READING TEXT
Some people, however, will go on to experience more severe symptoms about a week after first contracting the virus.

Sometimes, the milder symptoms will improve only to worsen 7 to 10 days in, according to Juthani.

“Around the 1-week mark, once it becomes clear they have symptoms or have the infection, around 6, 7, 8 days, that’s when you can, in some cases, see a precipitous decline,” Heinz said.

When this occurs, Heinz says the viral load reaches a critical level causing the body to “flip out” and have a hyperactive immune response that triggers widespread inflammation and fluid buildup in the lungs.

The progression of the disease largely depends on a person’s risk factors.

Young, healthy people tend to fare better compared with older adults 65 and up with underlying conditions like diabetes, asthma, heart disease, or obesity.

Men are also more vulnerable. Across the world, the morbidity and mortality rates have been higher among males.

Heinz, who has been treating severely sick people diagnosed with COVID-19, says obesity is the most common risk factor he’s seen in patients admitted to the intensive care unit (ICU).

With Trump, who has a few risk factors, it’s unclear how the disease could progress.

How to treat mild COVID-19

People with a mild bout of COVID-19 can recover at home with rest and fluids.

You can treat it the same way you’d treat the flu or the common cold: Take acetaminophen (Tylenol) for fever, aches, and pains, and stay hydrated.

Heinz also recommends buying a pulse oximeter to monitor your blood oxygen levels.

These devices, which are sold at pharmacies for $10 to $20, help measure your pulmonary functioning.

Your blood oxygen level should be within the mid to high 90s range. If the measurement is below 90, the disease is progressing and it’s time to go to the hospital, according to Heinz.

How severe COVID-19 is treated

Patients with serious symptoms like high fevers, dizziness, and not being able to stand safely may require a ventilator and oxygen support.

Those who are very sick may be given dexamethasone, a corticosteroid shown to lower the death rate in people receiving mechanical ventilation or oxygen support.

Remdesivir, a broad-spectrum antiviral medication, can also help shorten the duration of the illness, and may be more effective if it is given before ventilation is needed.

A chest X-ray is necessary, even in patients who are asymptomatic, to see if there’s any viral pneumonitis in the lungs.

Heinz says the drug can significantly decrease viral replication, but if it’s administered when someone is already in the ICU, it’s too late.

Juthani says some recent data supports the use of monoclonal antibodies, which can reduce the amount of virus in patients with symptomatic COVID-19.

EXTRACTED RECORDS
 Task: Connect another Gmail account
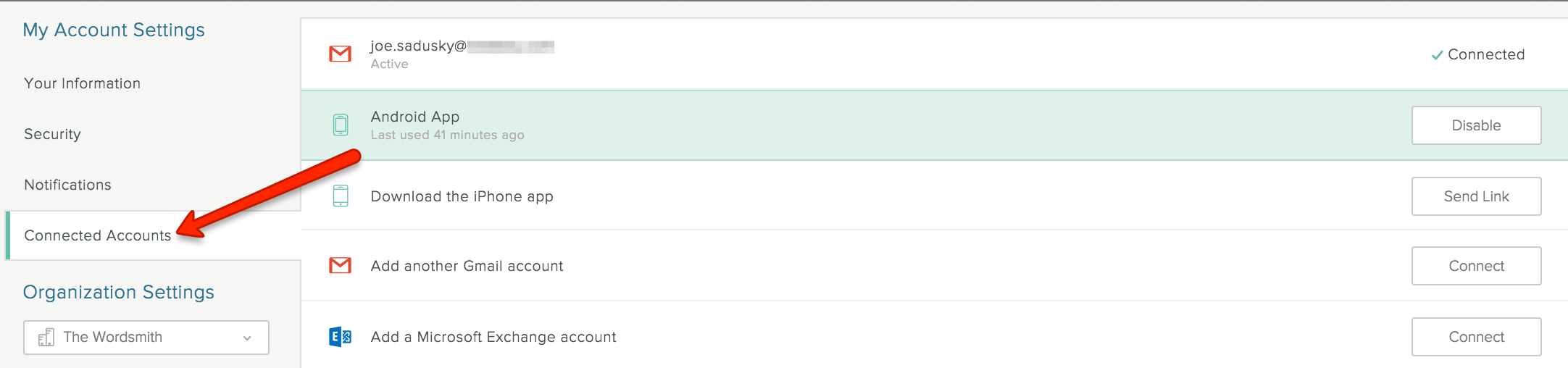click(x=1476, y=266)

---

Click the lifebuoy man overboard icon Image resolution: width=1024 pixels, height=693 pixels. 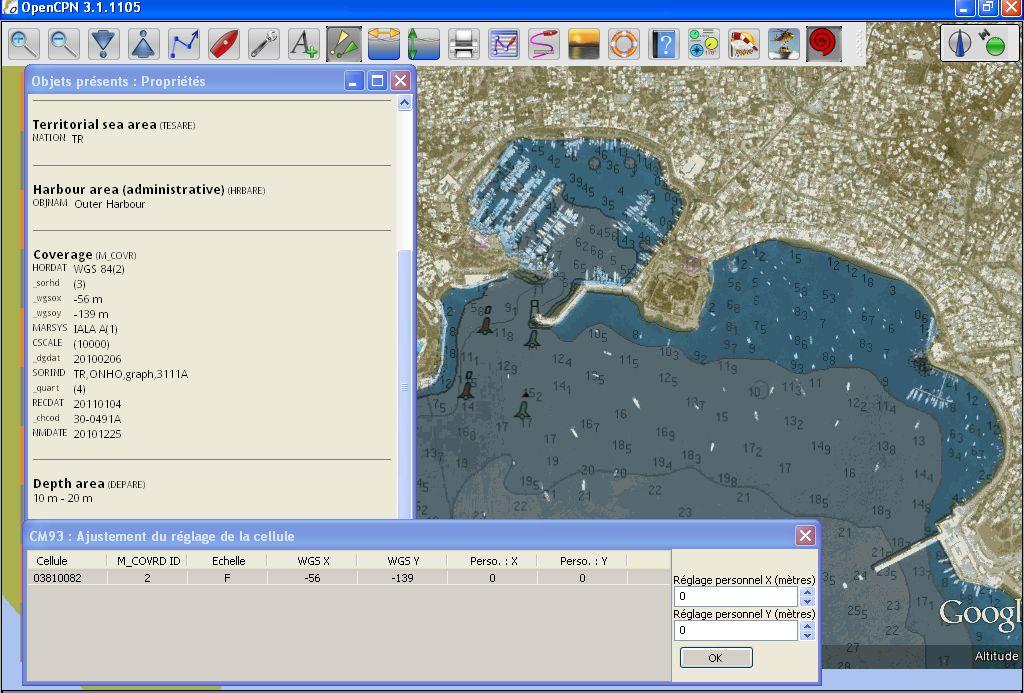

EXERCISE
Reproduce verbatim the passage of the COVID-19 article that begins with the words containing "When this occurs, Heinz" and ends with "higher among males.".

RESPONSE FOR THIS EXERCISE
When this occurs, Heinz says the viral load reaches a critical level causing the body to “flip out” and have a hyperactive immune response that triggers widespread inflammation and fluid buildup in the lungs.

The progression of the disease largely depends on a person’s risk factors.

Young, healthy people tend to fare better compared with older adults 65 and up with underlying conditions like diabetes, asthma, heart disease, or obesity.

Men are also more vulnerable. Across the world, the morbidity and mortality rates have been higher among males.